IBM and Microsoft, which alternate between fierce competitors and willing partners, are teaming up to test new limits in the field of high-performance computing and the cloud.
On June 27, IBM officially will announce that Microsoft is one of the first customers for its iDataPlex server array. IBM first introduced this x86 server system in April as a way to build out an enterprise’s infrastructure for cloud computing, Web 2.0 applications and high-performance computing.
In the case of Microsoft, the company’s Windows Server Group plans to use a data center full of iDataPlex systems to test and benchmark its high-performance computer cluster operating system called Windows HPC Server 2008. For years, the field of HPC and supercomputing has been dominated by systems running Linux, and Microsoft is looking to change that. It recently announced that it had helped construct a system that offers a performance of 68.5 teraflops, or 68.5 trillion calculations per second.
While the rivalry between Microsoft and IBM has been fairly intense in certain areas, the two companies also need each other, and this agreement helps the two in very different ways.
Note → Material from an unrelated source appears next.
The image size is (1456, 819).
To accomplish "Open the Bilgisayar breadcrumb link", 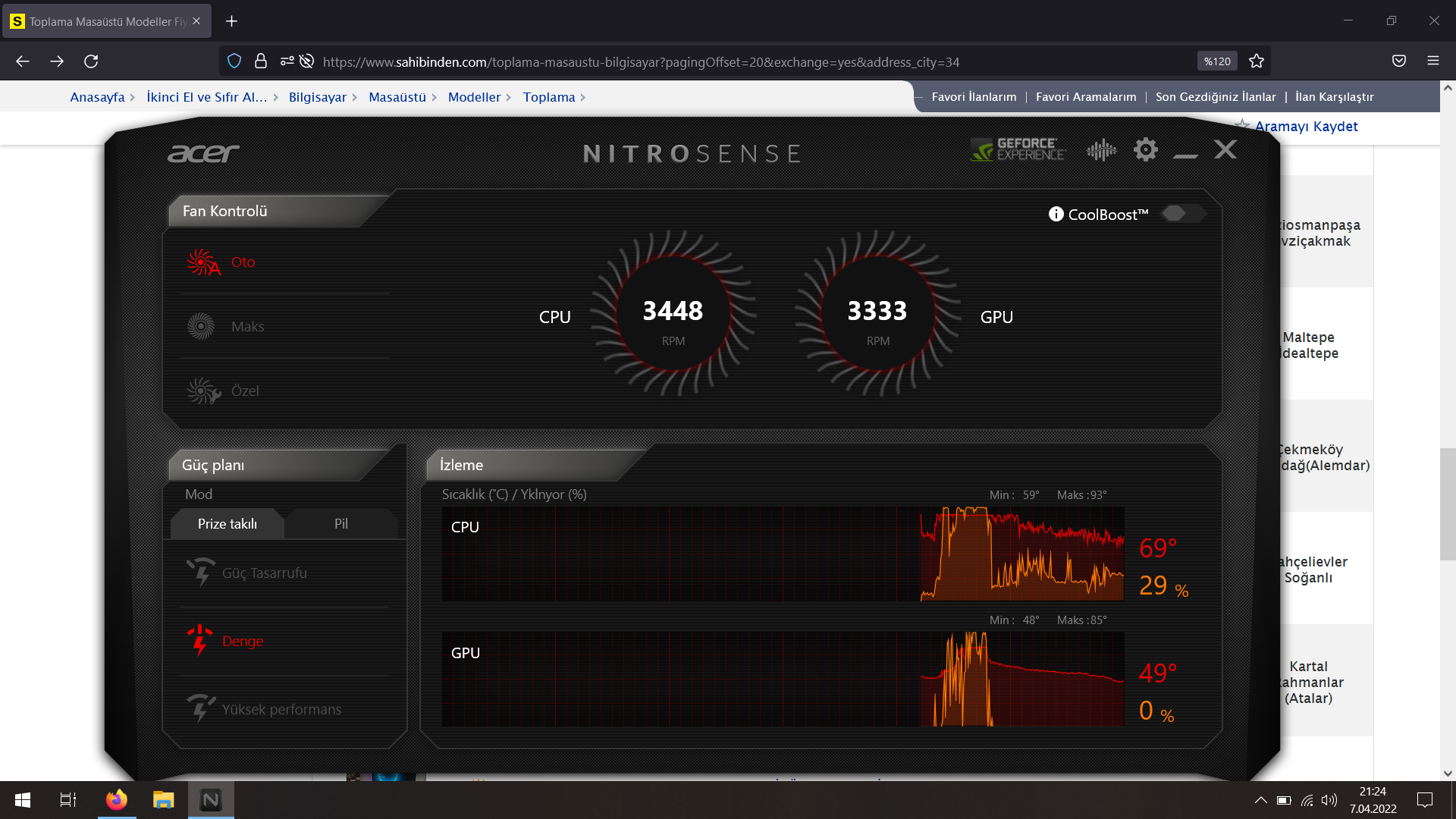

For Microsoft, the deal allows it to tap into the expertise and success that IBM has within the HPC and supercomputing field. In the latest version of the Top 500 supercomputer list, IBM had five machines in the Top 10, including the $100 million Roadrunner system at the Los Alamos National Laboratory, with a performance of more than 1 petaflop.
The iDataPlex, which uses a number of commodity parts-from Intel processors to industry-standard switches-allows Microsoft to use that expertise in its own internal testing of its OS. (The IBM iDataPlex also uses Linux as part of its commodity makeup-a point IBM makes in its announcement. However, a spokesperson for Big Blue said iDataPlex can run both Linux and Windows, since it’s based on x86 hardware.)
To help with HPC, IBM is also expanding iDataPlex with Intel Xeon quad-core 5400 series processors-3.0GHz-to pack 145 teraflops of performance into one of the company’s new 315-square-foot modular data centers.
“It’s a very practical platform for Microsoft to test on and help configure the operating system,” said Charles King, an analyst with Pund-IT Research. “To test in an HPC environment, a company needs systems that can scale and can [be] very dense, and I think Microsoft is well-served by using something like iDataPlex.”
Microsoft plans to install the IBM iDataPlex systems at a facility near the company’s headquarters in Redmond, Wash. In a statement, the software giant said it plans to use the system to test its operating system as well as test methods of more energy-efficient computing.
“This IBM cluster enables us to improve our in-house scalability testing and, in turn, scale to even larger clusters with our partners. In addition to normal testing, where scaling and relative performance are issues, we’re participating in the Microsoft Research Energy Efficient Computing effort,” according to the Microsoft statement.
For IBM, the deal with Microsoft is critical for getting iDataPlex off the ground with a good start and a big customer win. Like Microsoft, Google, Yahoo and others, IBM is looking to break into cloud computing in a big way. For IBM, this not only involves supplying the hardware to build out these “hyper-scale” data centers, but also the expertise to build and design facilities to host cloud computing.
While companies such as Rackable Systems, Verari Systems and Sun Microsystems have been offering the type of dense systems needed for cloud computing, IBM’s entrance into the market could mean a whole new round of serious competition to build out the cloud.
Now with Microsoft, IBM has a marquee name to associate with iDataPlex.
“There’s not much difference with x86 systems, but with iDataPlex, IBM really turned the concept on its ear, and they are looking to add some real value to it,” said King.
Editor’s Note: This article was updated to include a statement from Microsoft.